REQUEST. Write out every line of the records below word for word, leaving out the pictures.

** Start of SOURCE MATERIAL **

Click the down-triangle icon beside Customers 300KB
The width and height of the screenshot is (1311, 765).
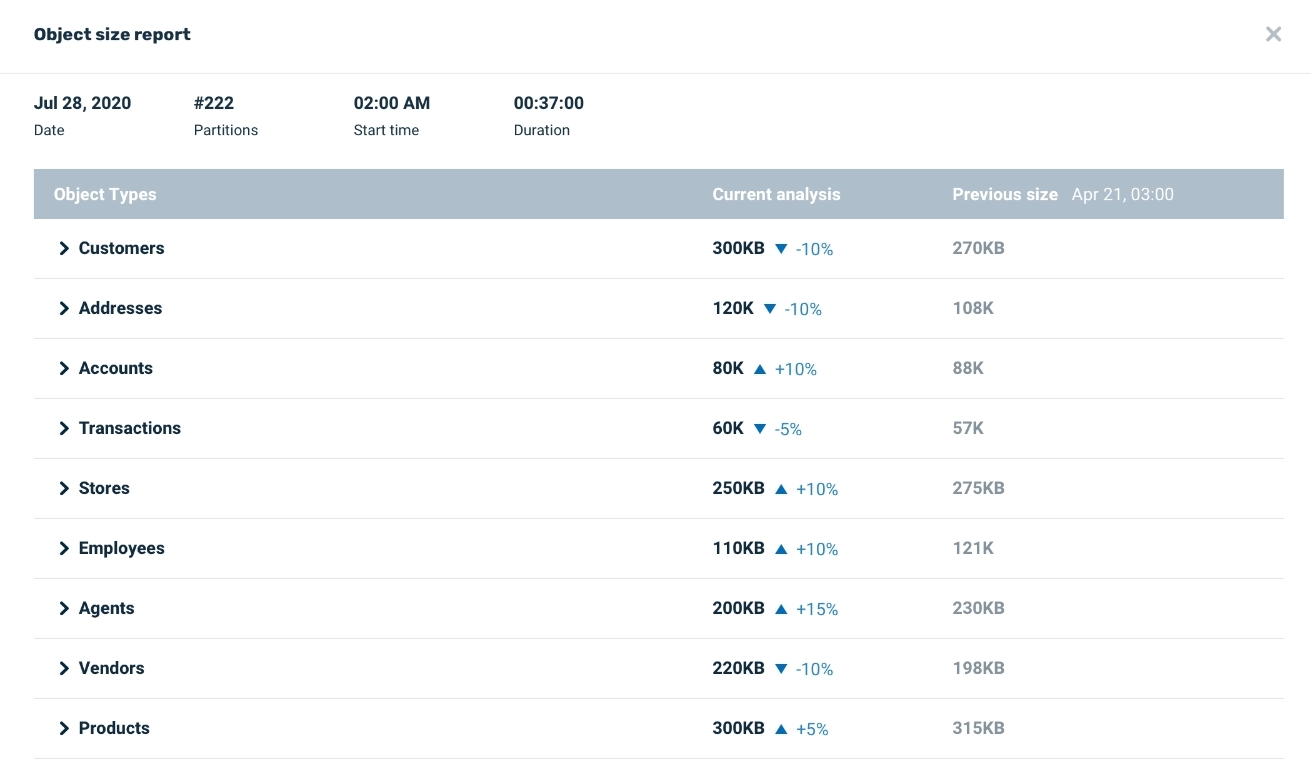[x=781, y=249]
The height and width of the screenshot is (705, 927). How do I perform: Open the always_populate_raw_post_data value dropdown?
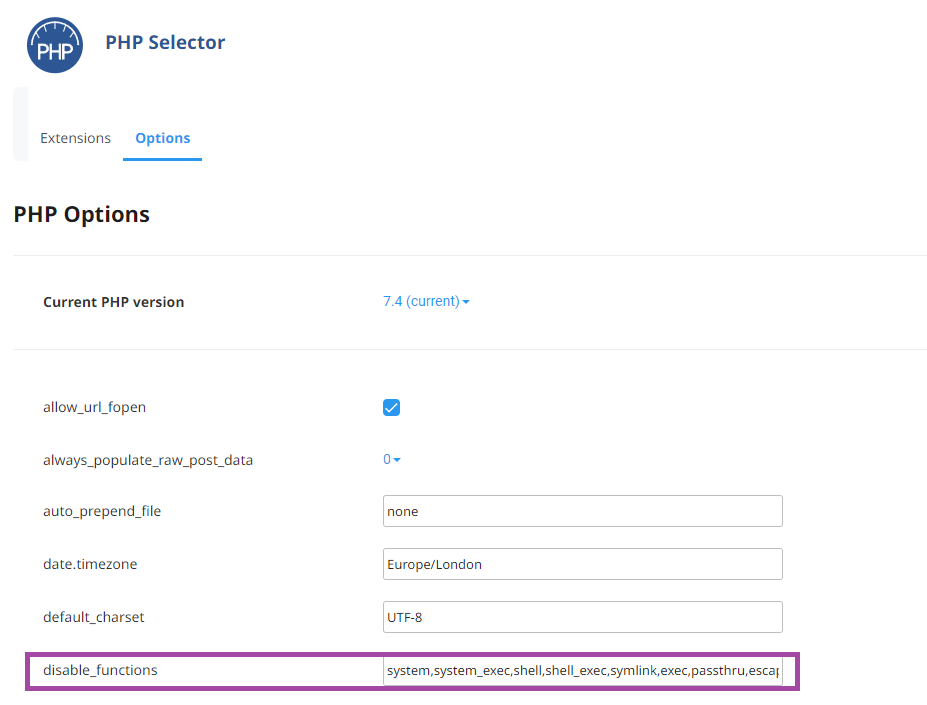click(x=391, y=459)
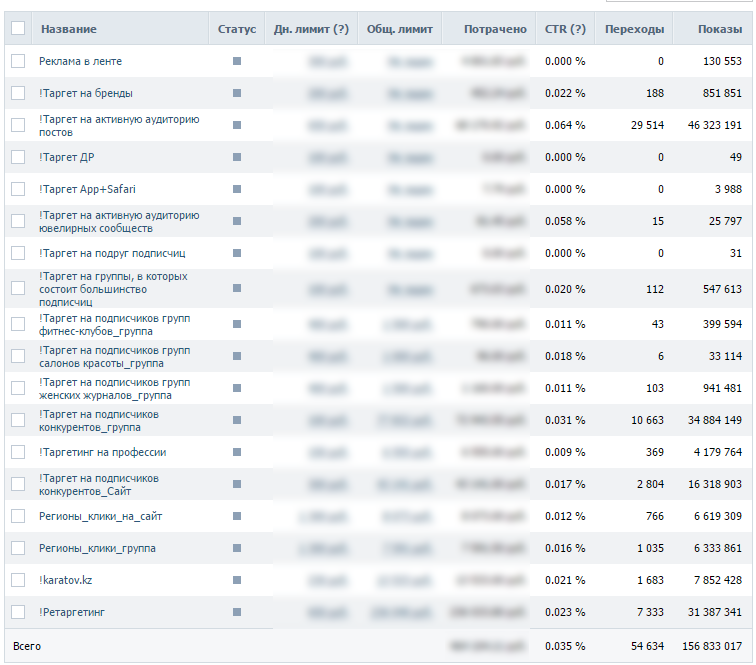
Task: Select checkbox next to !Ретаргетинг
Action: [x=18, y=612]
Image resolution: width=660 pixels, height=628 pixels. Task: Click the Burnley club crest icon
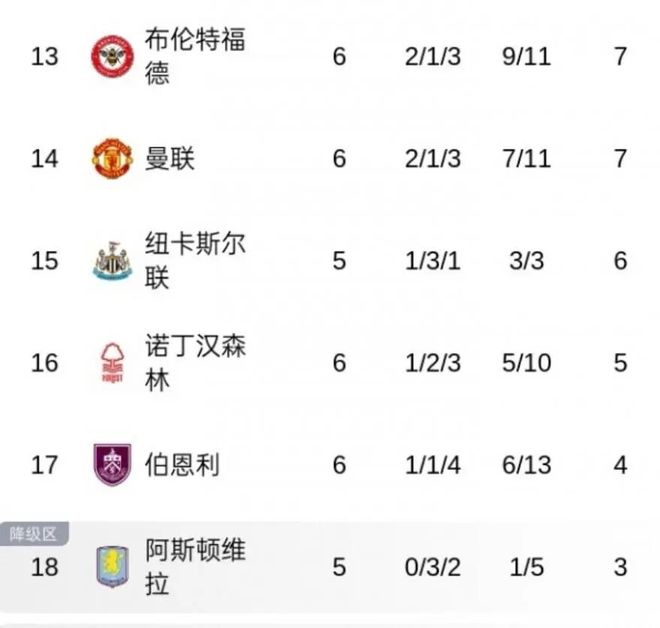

** End of SOURCE MATERIAL **

WORKED ANSWER.
Click the down-triangle icon beside Customers 300KB
The width and height of the screenshot is (1311, 765).
[x=781, y=249]
The height and width of the screenshot is (705, 927). How do I perform: Open the always_populate_raw_post_data value dropdown?
click(x=391, y=459)
Task: Select checkbox next to !Ретаргетинг
Action: [x=18, y=612]
Image resolution: width=660 pixels, height=628 pixels. Task: Click the Burnley club crest icon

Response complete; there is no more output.